Often times, disputes arise out of an account owner's failure to update his or her beneficiary designation. For example, suppose an individual obtains a life insurance policy on his own life and designates his parents as the primary beneficiaries. The individual later marries and has a child, and even executes a Will or Trust, wherein he names the spouse and child as beneficiaries. If the beneficiary designation of the life insurance policy is not updated, the individual's parents, and not his spouse or child, will inherit the proceeds of this policy. Another common situation in which a dispute will arise is when the account owner makes a mistake on the form and unintentionally disinherits a family member. For example, suppose an individual named her two children as the primary beneficiaries of her life insurance policy.  If the individual does not specifically indicate on the form that the descendants of a predeceased child will receive such child's share, then the descendants of the predeceased child will not receive any proceeds from the life insurance policy. Beneficiary designation forms may contain legal terms like "per capita" and "per stirpes" which can easily confuse the person completing the form.  It is difficult to successfully challenge beneficiary designations based on errors, omissions, or outdated beneficiary designations because courts typically honor the contractual terms.

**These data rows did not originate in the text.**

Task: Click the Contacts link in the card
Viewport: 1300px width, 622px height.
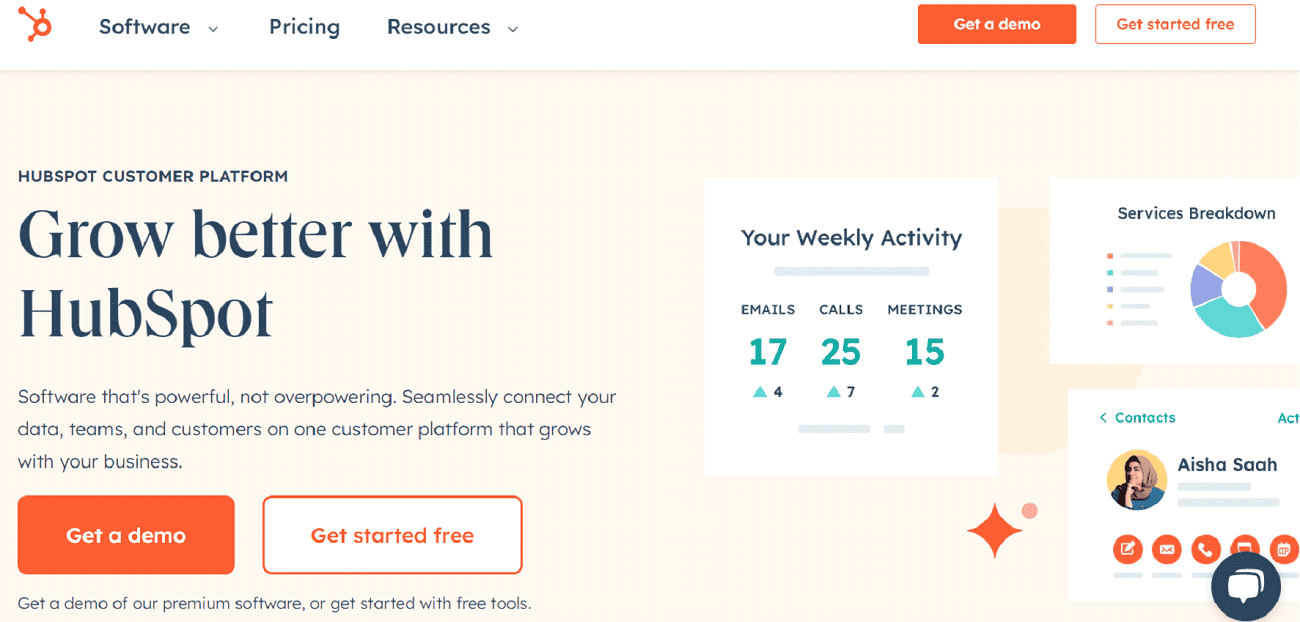Action: 1145,418
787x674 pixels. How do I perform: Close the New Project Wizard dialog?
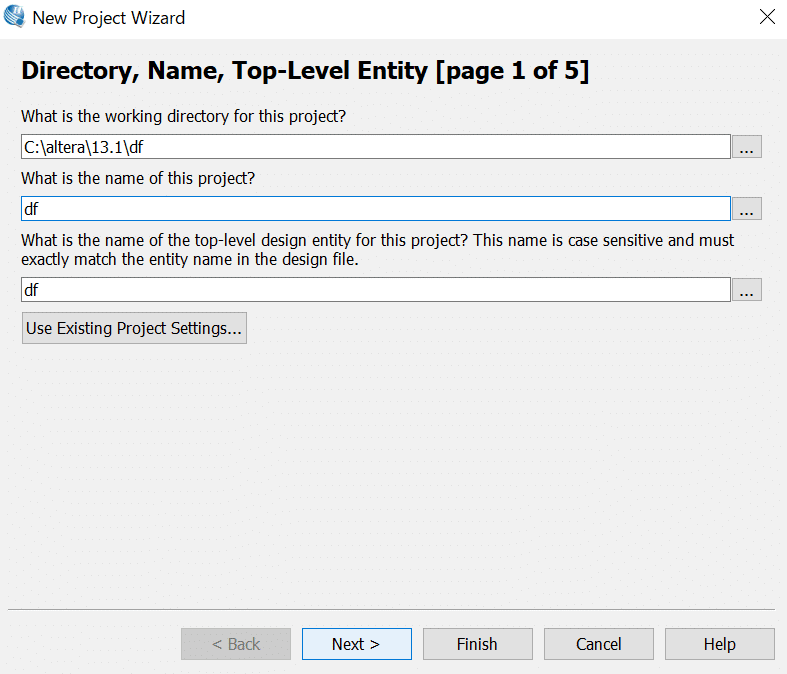click(767, 17)
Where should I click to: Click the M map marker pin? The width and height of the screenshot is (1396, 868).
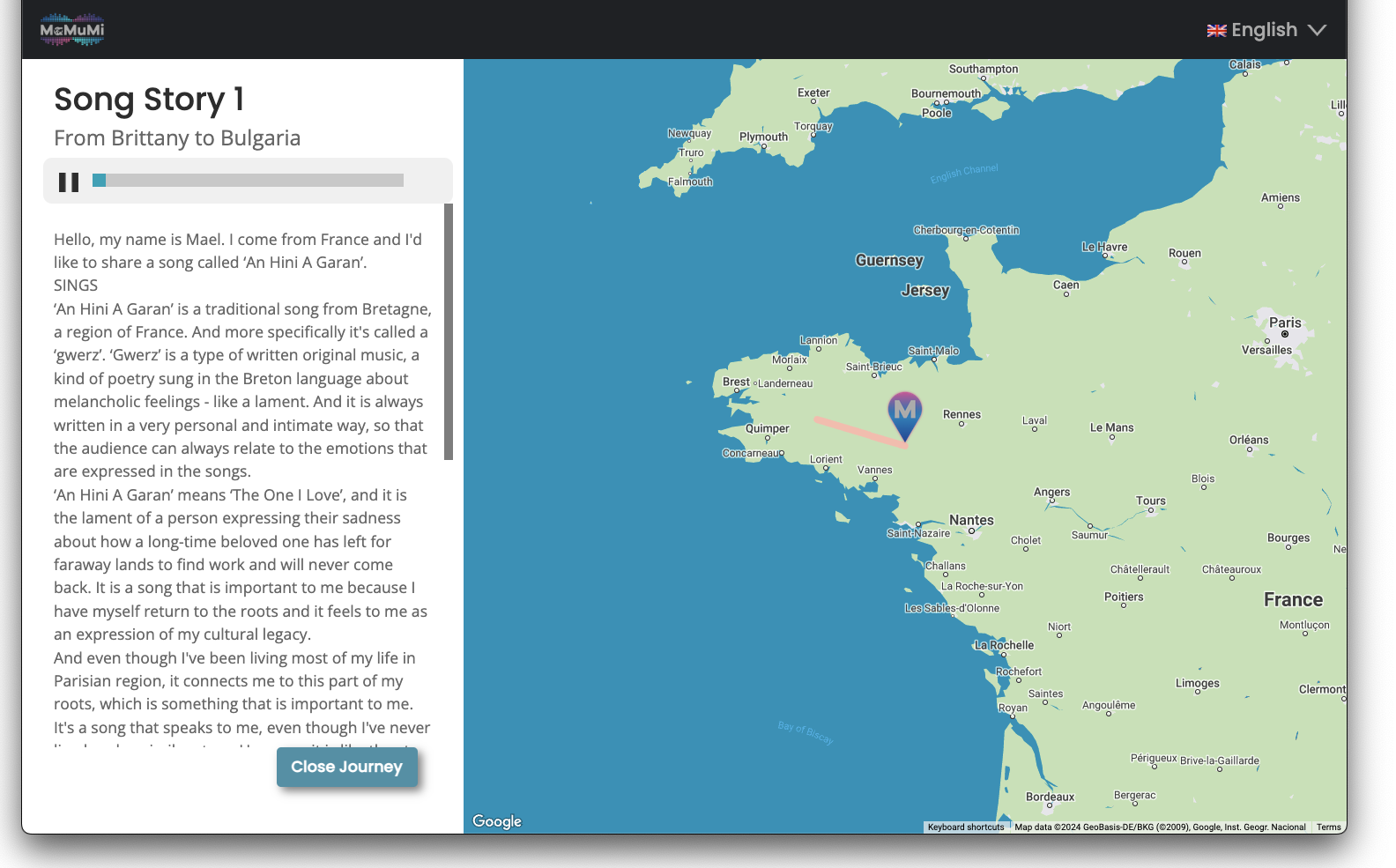click(904, 414)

Challenges are not always based on innocent mistakes or the failure to update a beneficiary designation. Disputes might arise if the account owner lacked the sufficient mental capacity to execute a beneficiary designation, or if the beneficiary designation was the result of fraud or undue influence of a third party. Some of the common grounds for challenging a beneficiary designation involving a third-party actor include: (i) the beneficiary designation was a result of "Undue Influence," coercion or duress by a third party (e.g., the account owner was pressured or forced into signing the beneficiary designation through the acts of a third party); (ii) the change in beneficiary designation was induced by fraud or misrepresentation; and (iii) forgery. Challenges based on the foregoing typically occur when the account owner deviates significantly from his or her previous estate plan or beneficiary designation. These drastic changes usually arise later in the account owner's life when he or she is elderly and vulnerable.

What is the Legal Process to Contest a Beneficiary Designation?

Depending on the facts and circumstances, an action to challenge a beneficiary designation will be initiated in either a civil court or probate court. It is important that the appropriate court is chosen to avoid jurisdiction issues.  The individual seeking to challenge the beneficiary designation must also have standing to bring the challenge. A person with standing to challenge a beneficiary designation might include: beneficiaries named in a previous beneficiary designation, heirs of the estate, beneficiaries of a trust, the trustee, or the personal representative of the estate. The person seeking to challenge the beneficiary designation must set forth the factual and legal issues supporting the challenge in the initial pleadings. If an individual has standing and the facts and circumstances warrant a challenge, the potential challenger should consider retaining an experienced probate litigator to perform initial due diligence to determine the validity of the claims. 

Contesting a beneficiary designation is a complex and difficult process. Litigation can be costly, time consuming and emotionally exhausting. The assistance of an experienced attorney is essential in order to provide you with the guidance, advice and expertise required to contest a beneficiary designation in court.

DISCLAIMER: Because of the generality of this update, the information provided herein may not be applicable in all situations and should not be acted upon without specific legal advice based on particular situations.